+++ Texto fornecido +++
Que comentários fazem os restantes fornecedores europeus sobre a deliberação?
O Observador contactou a Ericsson e a Nokia, duas das empresas que têm estado a trabalhar com os operadores na infraestrutura do 5G em Portugal, para avaliar as respetivas análises em relação a esta deliberação em Portugal. A finlandesa Nokia foi parca na reação: “Não somos um ‘player’ político, portanto não estamos em posição de comentar esta situação.”
Já a Ericsson, em declarações enviadas ao Observador, destacou que está “em constante contacto com decisores políticos e reguladores”, contactos que se focam nas “condições do quadro regulamentar e requisitos técnicos quanto às redes de banda larga móvel de alto desempenho”. “Decisões de segurança nacional são da responsabilidade do Governo e das autoridades portuguesas, e, quando interagimos com órgãos governamentais, as conversas dizem respeito, por princípio, aos nossos próprios produtos e tecnologia”, acrescentou, salientando que “as decisões de segurança nacional de governos e autoridades, tomadas em devido tempo, também retiram a incerteza do mercado e permitem que as partes interessadas avancem com o 5G”.
Deixou ainda uma nota em relação ao mencionado na deliberação sobre as cadeias de fornecimento. “Enquanto líder em infraestruturas 5G, a Ericsson cumpre todas as condições legais e regulamentares sem exceção nos países onde opera e dispõe de uma cadeia de abastecimento global regionalizada, que pode ser adaptada às necessidades dos diferentes mercados europeus, incluindo, claro, Portugal.”
Quais podem ser os próximos passos neste processo? E a que custo?
+++
## Objetivo:
Transcreva todas as frases interrogativas que aparecem no texto fornecido.
+++ Excerto de origem +++
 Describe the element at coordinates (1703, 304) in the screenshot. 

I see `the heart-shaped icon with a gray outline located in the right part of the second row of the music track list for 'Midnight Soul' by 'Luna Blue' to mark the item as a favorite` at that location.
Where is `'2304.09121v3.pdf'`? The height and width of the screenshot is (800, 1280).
+++
## Exercício concluído:
- Que comentários fazem os restantes fornecedores europeus sobre a deliberação?
- Quais podem ser os próximos passos neste processo?
- E a que custo?